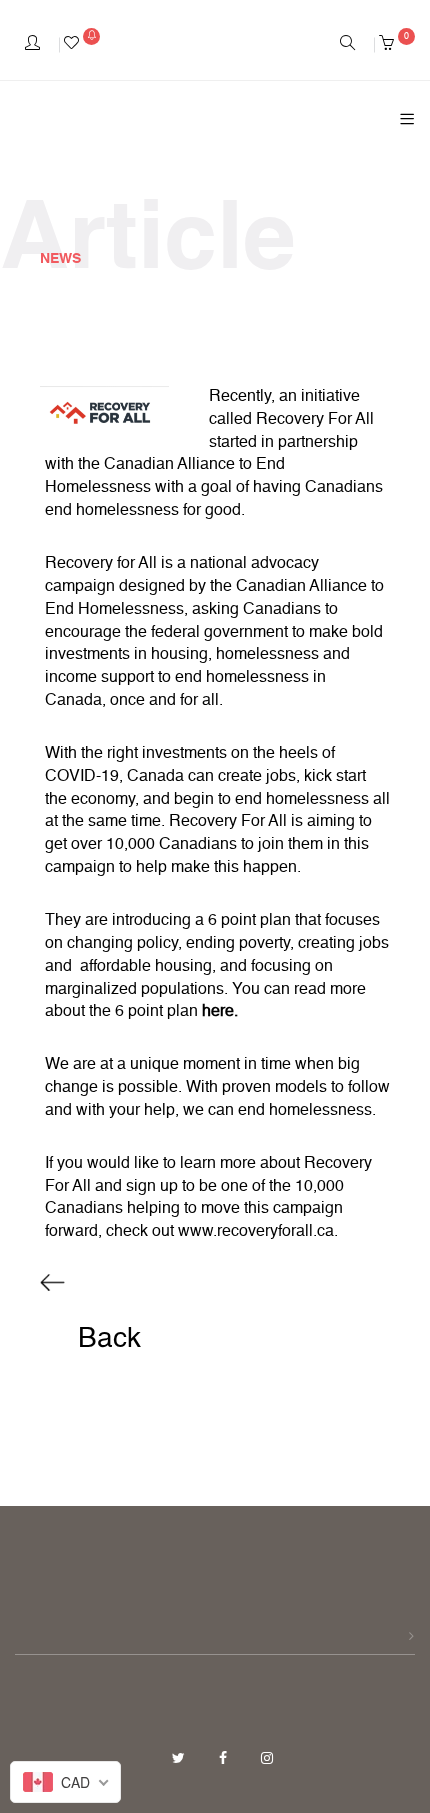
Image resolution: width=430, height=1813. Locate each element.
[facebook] (225, 1759)
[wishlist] (82, 45)
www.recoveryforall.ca (256, 1232)
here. (220, 1012)
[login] (32, 45)
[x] (180, 1759)
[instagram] (267, 1759)
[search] (347, 45)
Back (105, 1339)
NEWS (60, 259)
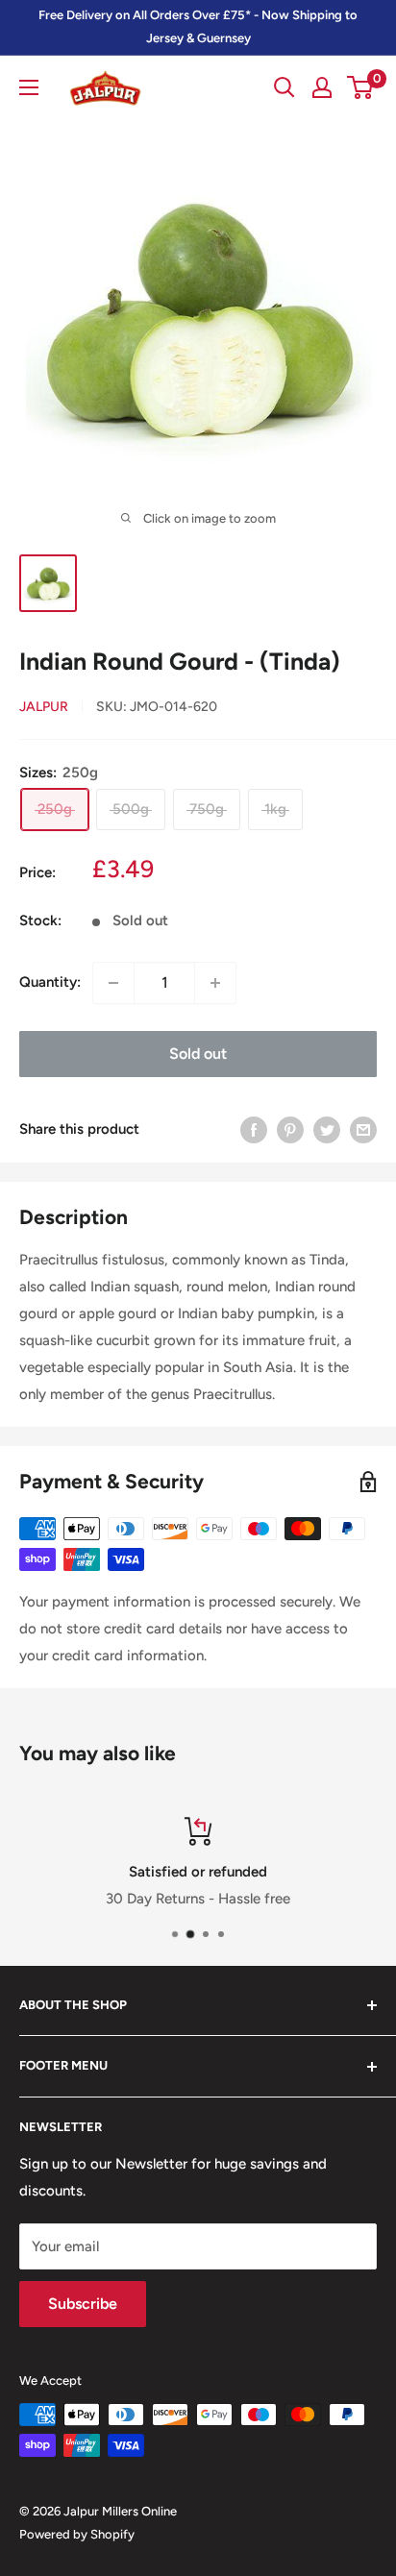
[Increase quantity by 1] (215, 983)
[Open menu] (28, 87)
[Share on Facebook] (253, 1129)
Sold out (198, 1053)
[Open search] (284, 87)
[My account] (322, 87)
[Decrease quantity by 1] (113, 983)
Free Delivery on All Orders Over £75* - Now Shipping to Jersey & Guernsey (198, 26)
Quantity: (50, 982)
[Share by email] (363, 1129)
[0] (361, 87)
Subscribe (82, 2303)
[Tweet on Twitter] (326, 1129)
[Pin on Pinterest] (290, 1129)
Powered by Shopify (77, 2534)
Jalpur (43, 707)
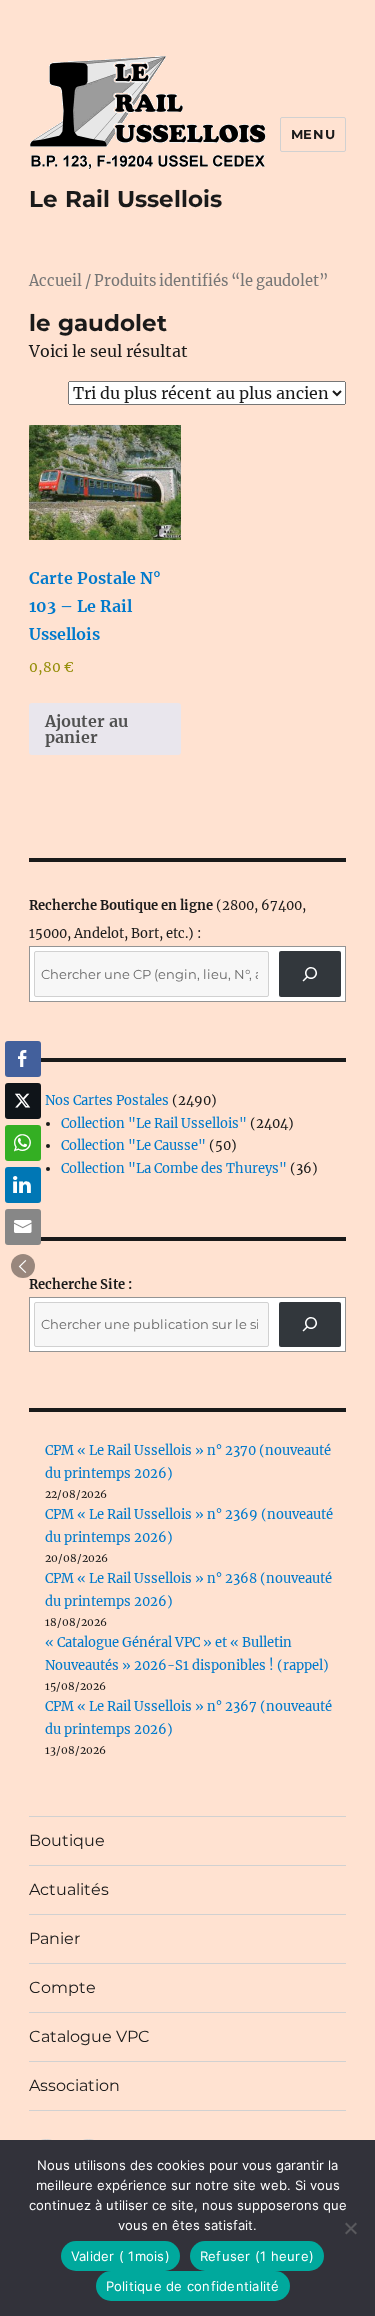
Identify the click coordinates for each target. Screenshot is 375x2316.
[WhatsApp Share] (23, 1143)
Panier (54, 1938)
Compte (62, 1987)
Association (74, 2085)
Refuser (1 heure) (257, 2256)
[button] (23, 1266)
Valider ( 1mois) (120, 2256)
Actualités (69, 1889)
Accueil (55, 281)
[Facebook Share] (23, 1059)
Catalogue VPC (89, 2036)
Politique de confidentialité (193, 2286)
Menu (313, 134)
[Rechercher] (310, 1324)
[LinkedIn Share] (23, 1185)
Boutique (67, 1840)
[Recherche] (310, 973)
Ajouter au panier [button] (86, 729)
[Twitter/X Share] (23, 1101)
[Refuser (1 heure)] (350, 2228)
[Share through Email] (23, 1227)
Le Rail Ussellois (125, 199)
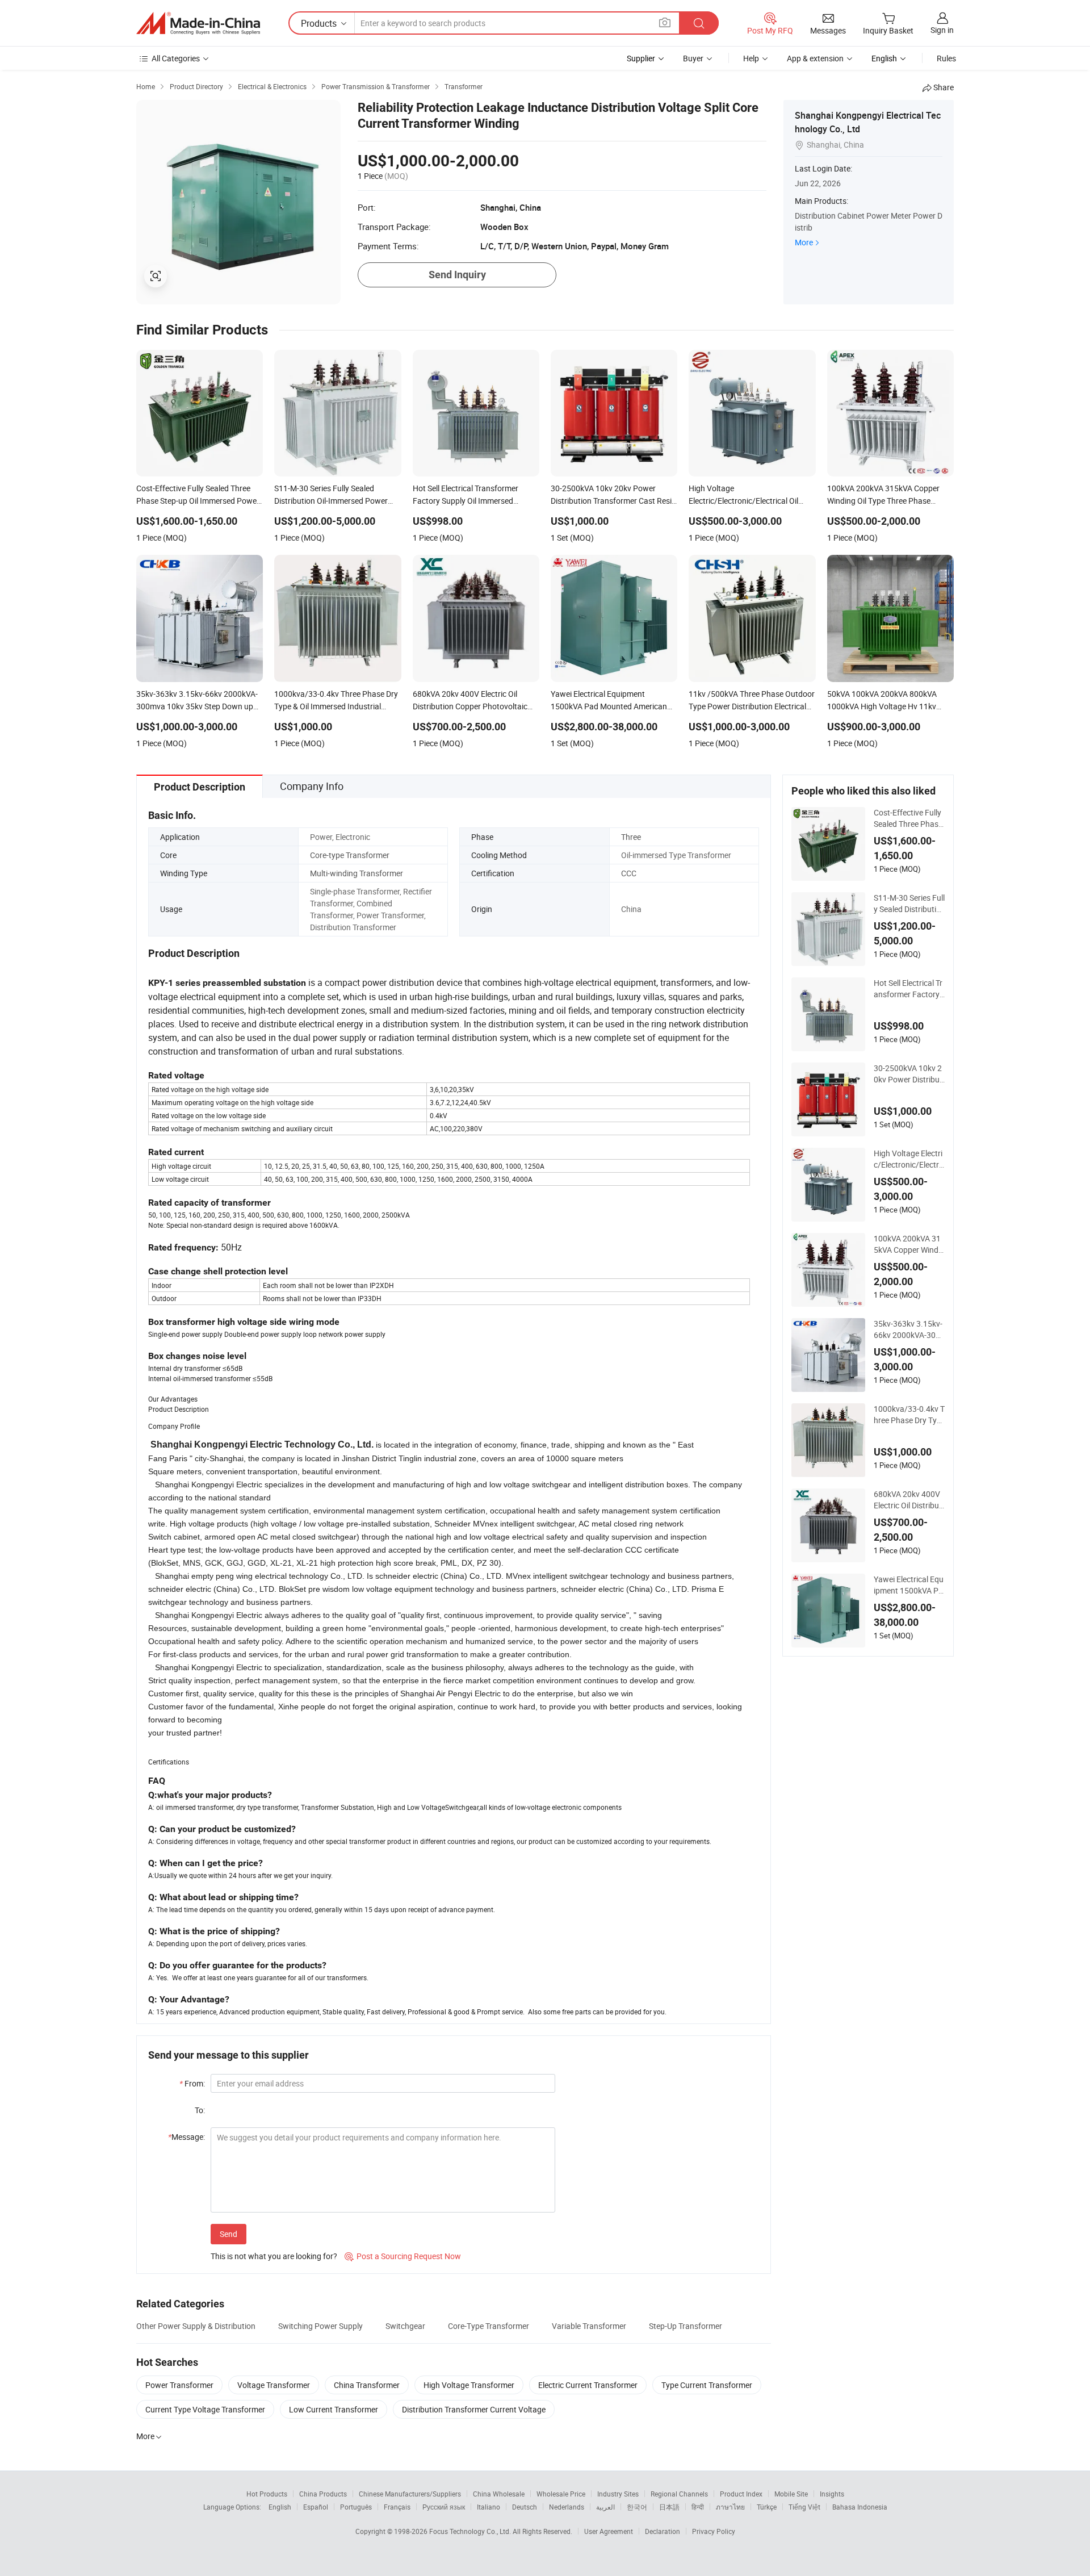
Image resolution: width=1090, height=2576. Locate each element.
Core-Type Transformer (488, 2325)
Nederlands (566, 2506)
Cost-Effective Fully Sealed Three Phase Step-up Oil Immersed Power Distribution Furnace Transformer (909, 818)
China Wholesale (499, 2493)
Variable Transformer (589, 2325)
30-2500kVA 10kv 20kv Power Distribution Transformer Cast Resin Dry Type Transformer (909, 1074)
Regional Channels (679, 2493)
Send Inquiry (457, 275)
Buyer (693, 58)
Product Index (741, 2493)
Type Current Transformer (706, 2385)
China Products (323, 2493)
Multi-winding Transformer (356, 873)
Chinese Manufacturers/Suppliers (410, 2493)
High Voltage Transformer (469, 2385)
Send (228, 2233)
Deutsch (524, 2506)
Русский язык (443, 2506)
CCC (628, 873)
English (280, 2506)
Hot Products (266, 2493)
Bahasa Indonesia (859, 2506)
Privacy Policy (713, 2531)
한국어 (637, 2506)
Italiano (488, 2506)
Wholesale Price (560, 2493)
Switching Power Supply (320, 2325)
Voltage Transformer (273, 2385)
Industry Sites (618, 2493)
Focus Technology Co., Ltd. (471, 2531)
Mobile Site (791, 2493)
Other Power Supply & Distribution (195, 2325)
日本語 (669, 2506)
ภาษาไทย (730, 2506)
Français (397, 2506)
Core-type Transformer (349, 855)
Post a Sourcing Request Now (403, 2256)
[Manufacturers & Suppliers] (198, 23)
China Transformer (367, 2385)
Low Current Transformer (333, 2409)
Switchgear (405, 2325)
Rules (946, 58)
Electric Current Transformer (588, 2385)
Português (356, 2506)
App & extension (815, 58)
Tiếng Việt (804, 2506)
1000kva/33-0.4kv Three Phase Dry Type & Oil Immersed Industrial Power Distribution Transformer (909, 1414)
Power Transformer (179, 2385)
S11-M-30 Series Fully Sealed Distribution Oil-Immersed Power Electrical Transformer (909, 903)
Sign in (942, 29)
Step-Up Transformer (685, 2325)
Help (751, 58)
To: (200, 2110)
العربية (605, 2506)
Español (315, 2506)
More (804, 242)
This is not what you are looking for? (274, 2256)
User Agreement (608, 2531)
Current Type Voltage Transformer (205, 2409)
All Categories (176, 58)
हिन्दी (697, 2506)
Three (631, 836)
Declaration (662, 2531)
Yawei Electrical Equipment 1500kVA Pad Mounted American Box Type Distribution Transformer (909, 1585)
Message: (186, 2136)
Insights (832, 2493)
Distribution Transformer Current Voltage (474, 2409)
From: (192, 2083)
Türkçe (767, 2506)
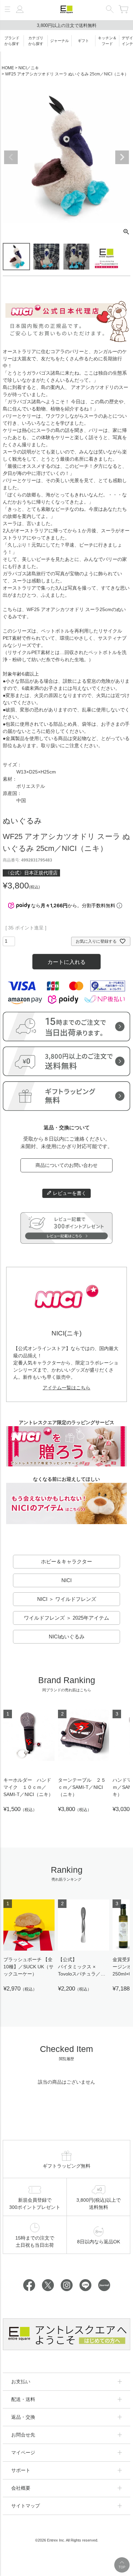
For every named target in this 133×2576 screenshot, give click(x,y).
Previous (11, 157)
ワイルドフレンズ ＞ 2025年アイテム (66, 1618)
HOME (8, 68)
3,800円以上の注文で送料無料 (67, 25)
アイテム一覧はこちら (66, 1387)
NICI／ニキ (28, 68)
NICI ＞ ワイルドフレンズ (66, 1599)
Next (122, 157)
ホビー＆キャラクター (66, 1561)
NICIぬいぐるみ (67, 1636)
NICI (66, 1580)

+ + +

# Exercise prompt
Check each line of the records above, and copy those that hold the word "Phase".

# Exercise result
Cost-Effective Fully Sealed Three Phase Step-up Oil Immersed Power Distribution Furnace Transformer (909, 818)
1000kva/33-0.4kv Three Phase Dry Type & Oil Immersed Industrial Power Distribution Transformer (909, 1414)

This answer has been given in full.